Loop diuretic therapy in left ventricular systolic dysfunction: has familiarity bred contempt for a critical but potentially nephrotoxic cardio renal therapy?

Long highlighted as the ‘odd man out’ in modern heart failure care, loop diuretic therapy has no cardiovascular outcomes studies for its use in any clinical setting. Although ostracized by some for this evidence gap, diuretic treatment remains beloved for good reason. It is often one of the first to be employed with great effect by the newly qualified physician, salvaging the critical patient from death due to hypoxic acute pulmonary oedema with rapid and gratifying effectiveness. However, has this widely recognized efficacy in this setting masked a potential for iatrogenic renal injury in less abrupt but no less fatal cardio renal decline?

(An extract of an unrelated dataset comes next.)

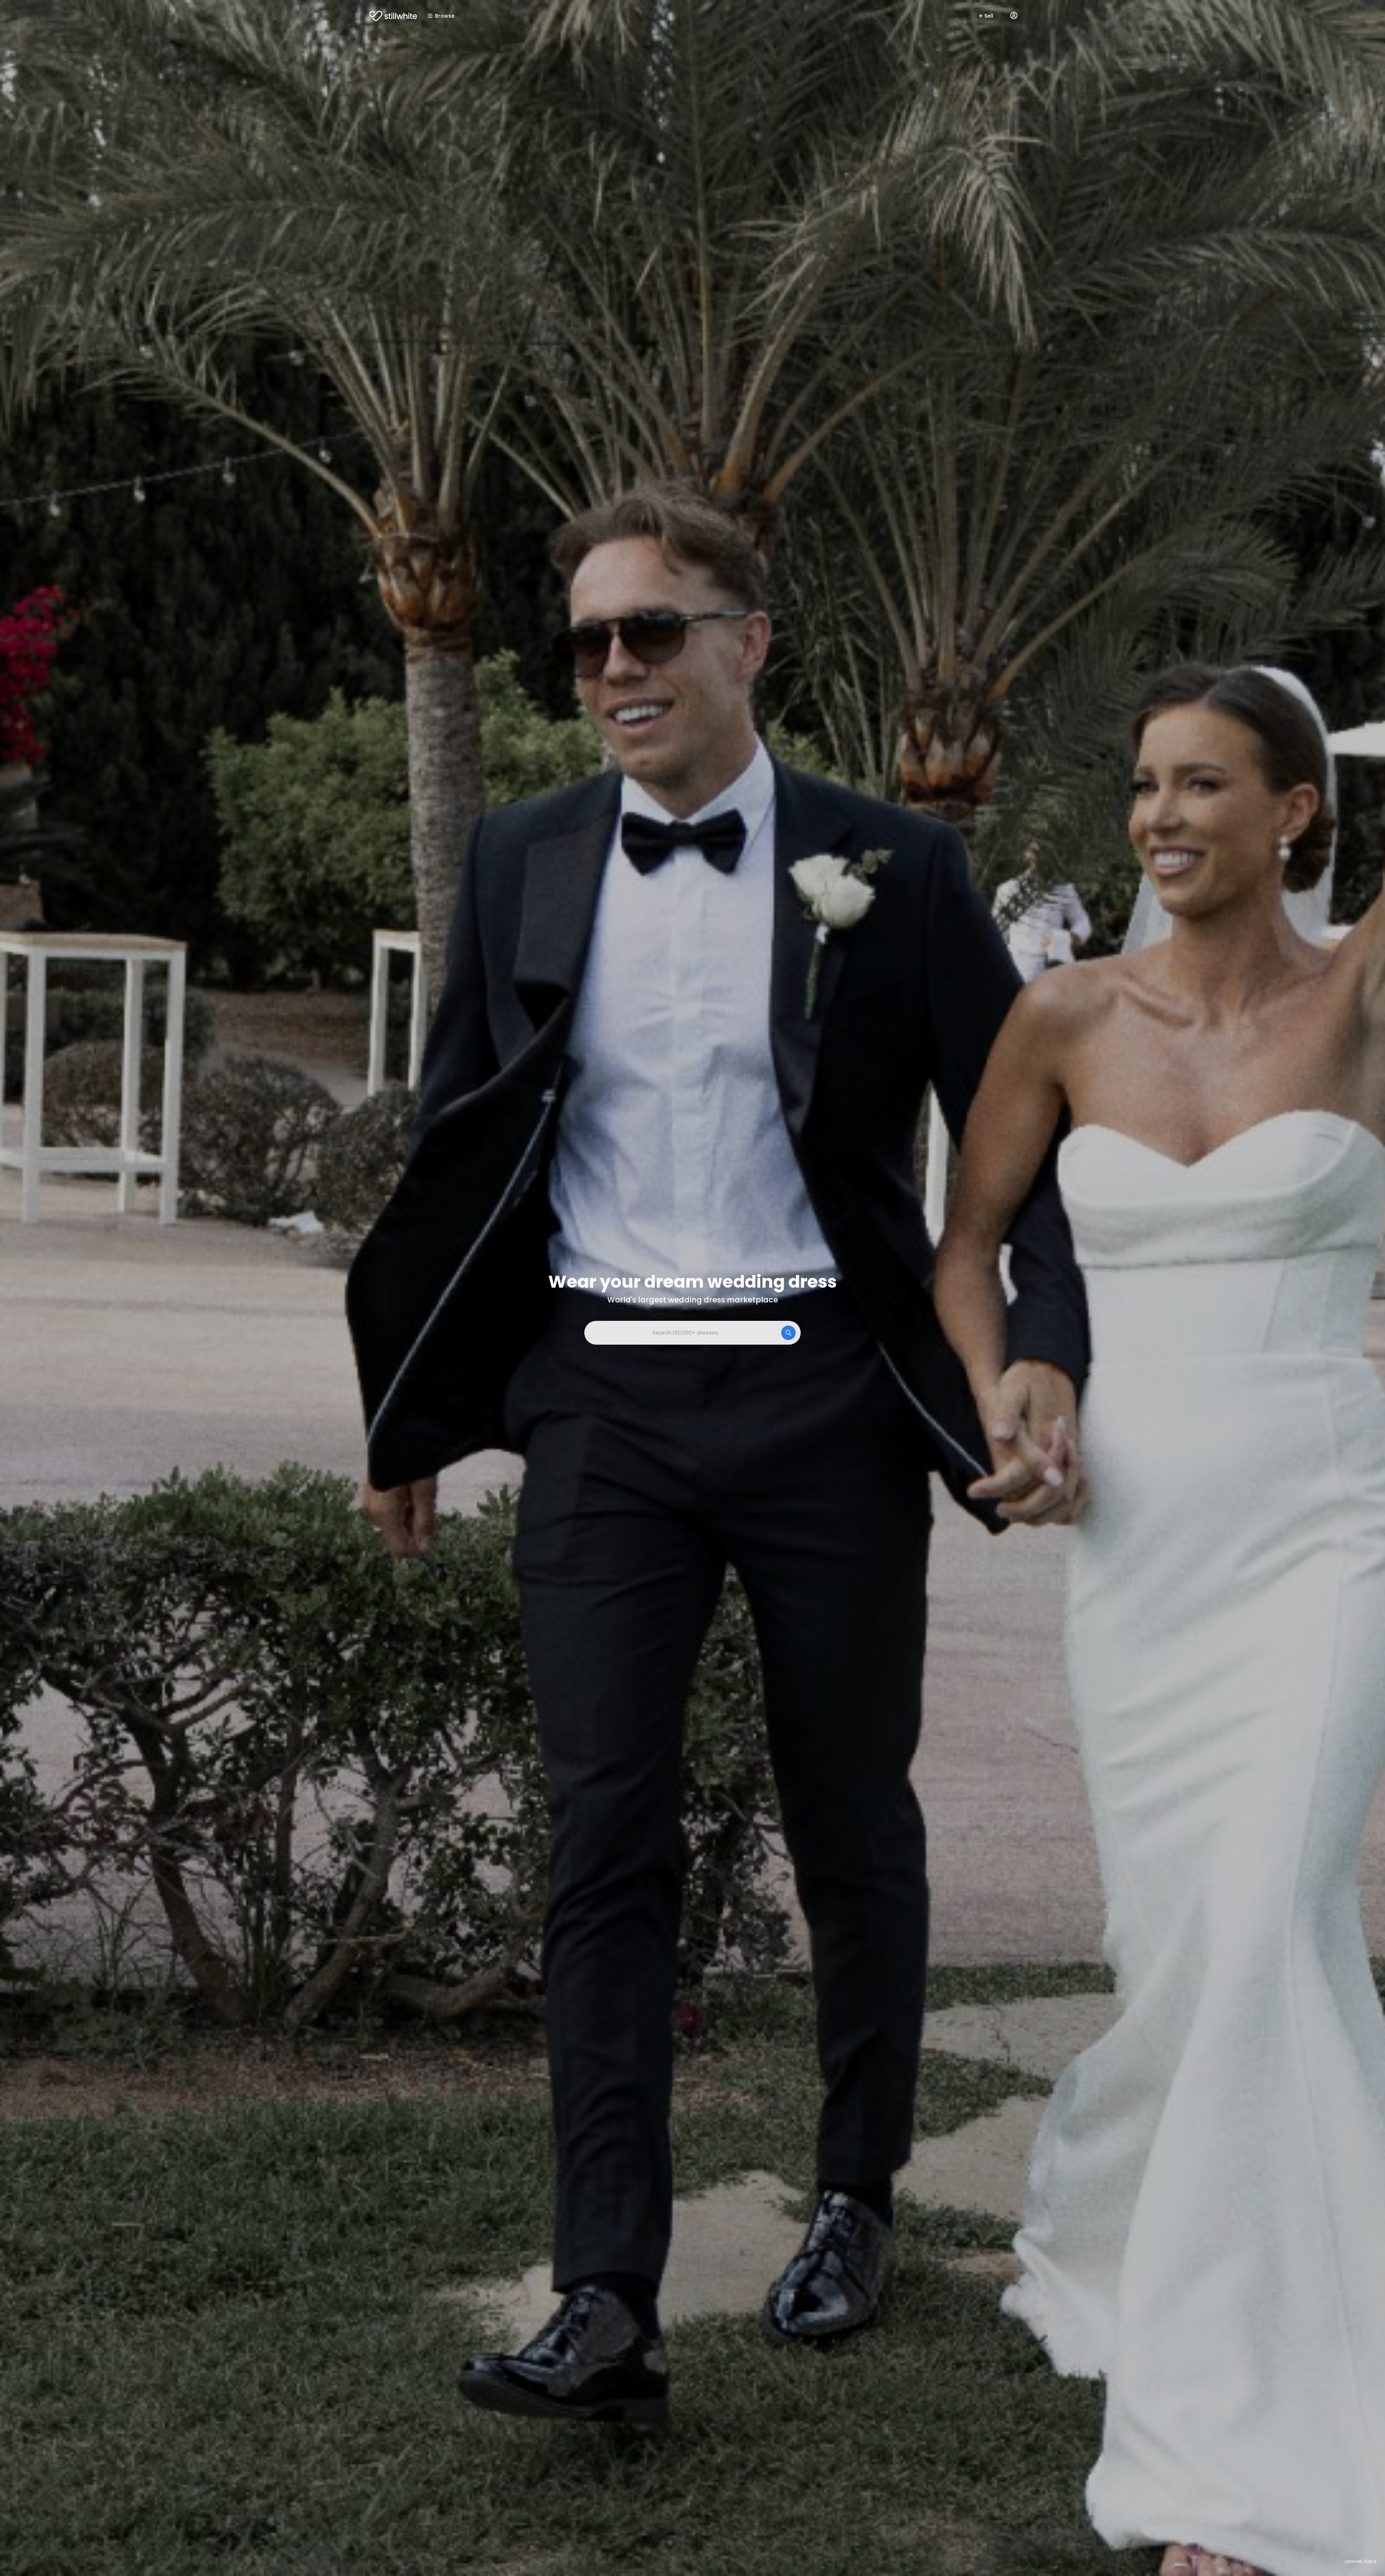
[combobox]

The use of aggressive diuretic therapy in heart failure due to left ventricular systolic dysfunction (LVSD) is well known to be associated not only with obvious benefit in acute pulmonary oedema, but it also has a linkage to progressive renal dysfunction and death in chronic LVSD. The practical problem is based on difficulties in the recognition of volume loading of the heart and of renal venous pressure following the relative demise of regular monitoring of invasive pulmonary pressure. Invasive monitoring has been deemed inappropriate by many critical care authorities and is itself, associated with morbidity and mortality concerns. As with every clinical study, the setting is the key to interpretation of therapeutic effects. Cardiorenal failure, marked by hyponatraemia; disordered electrolyte clearance; acidosis and diuretic resistance, is a prominent feature of terminal decline and death in patients with heart failure due to LVSD. Unlike other more dramatic events such as arrhythmic sudden death, this phenomenon has been relatively ignored in the medical literature. Loop diuretic therapy is at the heart of the management of this critical setting and may play a role in the cycle of decline given its independent but unclear linkage to cardiac death.